Inverse Trigonometric: asin, acos, atan, atan2

use <math>

fn main() i32:
    let f64 a = asin(1.0)         # PI/2
    let f64 b = acos(0.0)         # PI/2
    let f64 c = atan(1.0)         # PI/4
    let f64 d = atan2(1.0, 1.0)   # PI/4 (y/x with quadrant)

    return Result.Ok(0)

Functions: - asin(f64 x) -> f64 — arc sine, returns radians in [-PI/2, PI/2] - acos(f64 x) -> f64 — arc cosine, returns radians in [0, PI] - atan(f64 x) -> f64 — arc tangent, returns radians in [-PI/2, PI/2] - atan2(f64 y, f64 x) -> f64 — arc tangent of y/x, using signs to determine quadrant

Hyperbolic Functions

use <math>

fn main() i32:
    let f64 x = 1.0

    let f64 s = sinh(x)   # ~1.175
    let f64 c = cosh(x)   # ~1.543
    let f64 t = tanh(x)   # ~0.762

    return Result.Ok(0)

Functions: - sinh(f64 x) -> f64 — hyperbolic sine - cosh(f64 x) -> f64 — hyperbolic cosine - tanh(f64 x) -> f64 — hyperbolic tangent

Logarithmic Functions

use <math>

fn main() i32:
    let f64 ln_e = log(E)           # 1.0 (natural log)
    let f64 log2_8 = log2(8.0)      # 3.0
    let f64 log_100 = log10(100.0)  # 2.0

    return Result.Ok(0)

Functions: - log(f64 x) -> f64 — natural logarithm (base e) - log2(f64 x) -> f64 — base-2 logarithm - log10(f64 x) -> f64 — base-10 logarithm

Logarithm of non-positive values produces NaN or -Infinity.

Exponential Functions

use <math>

fn main() i32:
    let f64 e_squared = exp(2.0)   # ~7.389 (e^2)
    let f64 two_cubed = exp2(3.0)  # 8.0 (2^3)

    return Result.Ok(0)

Functions: - exp(f64 x) -> f64 — e raised to power x - exp2(f64 x) -> f64 — 2 raised to power x

hypot

use <math>

fn main() i32:
    let f64 h = hypot(3.0, 4.0)   # 5.0 (classic 3-4-5 triangle)
    let f64 dist = hypot(6.0, 8.0)  # 10.0

    return Result.Ok(0)

Function: - hypot(f64 x, f64 y) -> f64 — equivalent to sqrt(x*x + y*y), computed without overflow.

IEEE 754 Behavior

Floating-point operations follow the IEEE 754 standard:

  • NaN propagation: operations with NaN inputs produce NaN
  • Infinity: 1.0 / 0.0 produces infinity, sqrt(-1.0) produces NaN
  • Rounding: round to nearest, ties to even (except round(), which rounds away from zero)

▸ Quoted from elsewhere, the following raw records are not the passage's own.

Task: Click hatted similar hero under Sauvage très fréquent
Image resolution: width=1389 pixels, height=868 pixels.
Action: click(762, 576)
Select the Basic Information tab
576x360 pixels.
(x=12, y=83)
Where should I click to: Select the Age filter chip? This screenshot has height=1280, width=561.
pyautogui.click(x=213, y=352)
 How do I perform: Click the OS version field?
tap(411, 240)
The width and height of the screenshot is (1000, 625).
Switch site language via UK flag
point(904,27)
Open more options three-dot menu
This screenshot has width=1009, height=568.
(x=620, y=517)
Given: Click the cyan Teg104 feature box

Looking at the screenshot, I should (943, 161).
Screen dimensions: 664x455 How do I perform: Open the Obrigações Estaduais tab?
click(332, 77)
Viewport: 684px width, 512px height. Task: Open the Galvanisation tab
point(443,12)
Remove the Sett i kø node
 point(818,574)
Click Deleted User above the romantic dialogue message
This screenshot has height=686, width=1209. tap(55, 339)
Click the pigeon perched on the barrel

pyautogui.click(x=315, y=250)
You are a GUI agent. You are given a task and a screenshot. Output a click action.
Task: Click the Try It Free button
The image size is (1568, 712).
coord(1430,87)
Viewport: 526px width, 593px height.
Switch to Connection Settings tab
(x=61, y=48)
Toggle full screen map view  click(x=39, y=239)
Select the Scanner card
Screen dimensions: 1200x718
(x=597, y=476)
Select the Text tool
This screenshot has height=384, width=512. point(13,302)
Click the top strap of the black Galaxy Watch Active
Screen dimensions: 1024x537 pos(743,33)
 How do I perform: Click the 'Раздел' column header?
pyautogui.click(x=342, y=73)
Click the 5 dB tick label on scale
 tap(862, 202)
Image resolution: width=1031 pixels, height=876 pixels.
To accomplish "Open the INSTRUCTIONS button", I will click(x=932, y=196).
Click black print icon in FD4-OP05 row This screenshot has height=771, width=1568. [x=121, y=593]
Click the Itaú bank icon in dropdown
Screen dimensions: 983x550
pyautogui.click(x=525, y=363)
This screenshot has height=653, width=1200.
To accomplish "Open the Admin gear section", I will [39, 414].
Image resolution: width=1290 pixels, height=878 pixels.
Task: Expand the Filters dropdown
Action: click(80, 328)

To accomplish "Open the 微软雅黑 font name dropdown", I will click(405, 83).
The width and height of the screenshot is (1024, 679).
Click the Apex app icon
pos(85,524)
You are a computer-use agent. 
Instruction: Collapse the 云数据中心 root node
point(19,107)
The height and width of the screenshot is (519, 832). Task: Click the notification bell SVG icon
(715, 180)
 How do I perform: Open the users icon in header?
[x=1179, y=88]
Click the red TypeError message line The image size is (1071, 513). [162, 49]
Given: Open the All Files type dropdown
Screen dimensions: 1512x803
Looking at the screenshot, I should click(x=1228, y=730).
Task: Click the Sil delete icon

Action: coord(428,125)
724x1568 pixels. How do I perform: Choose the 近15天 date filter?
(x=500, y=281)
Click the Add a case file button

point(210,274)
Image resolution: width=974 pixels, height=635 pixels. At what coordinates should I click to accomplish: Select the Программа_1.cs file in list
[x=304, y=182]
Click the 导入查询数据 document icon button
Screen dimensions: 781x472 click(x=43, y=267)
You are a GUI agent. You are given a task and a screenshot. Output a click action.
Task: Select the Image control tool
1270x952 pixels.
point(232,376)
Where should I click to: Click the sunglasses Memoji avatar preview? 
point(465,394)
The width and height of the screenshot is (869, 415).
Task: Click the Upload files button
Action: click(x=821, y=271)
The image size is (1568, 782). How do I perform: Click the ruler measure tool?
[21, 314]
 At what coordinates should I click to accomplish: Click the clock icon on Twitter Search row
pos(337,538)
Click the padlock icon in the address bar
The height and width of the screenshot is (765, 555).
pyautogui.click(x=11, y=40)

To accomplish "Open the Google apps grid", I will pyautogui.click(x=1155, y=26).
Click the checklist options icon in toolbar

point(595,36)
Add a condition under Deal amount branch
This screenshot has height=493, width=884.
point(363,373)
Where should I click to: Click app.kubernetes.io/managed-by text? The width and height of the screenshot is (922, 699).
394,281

Example: Computing Distance

use <math>

fn distance(f64 x1, f64 y1, f64 x2, f64 y2) f64:
    let f64 dx = x2 - x1
    let f64 dy = y2 - y1
    return Result.Ok(hypot(dx, dy))

fn main() i32:
    let f64 d = distance(0.0, 0.0, 3.0, 4.0).realise(0.0)
    println("Distance: {d}")   # Distance: 5

    return Result.Ok(0)

Note

Whole-valued floats print without a trailing .05.0 displays as 5.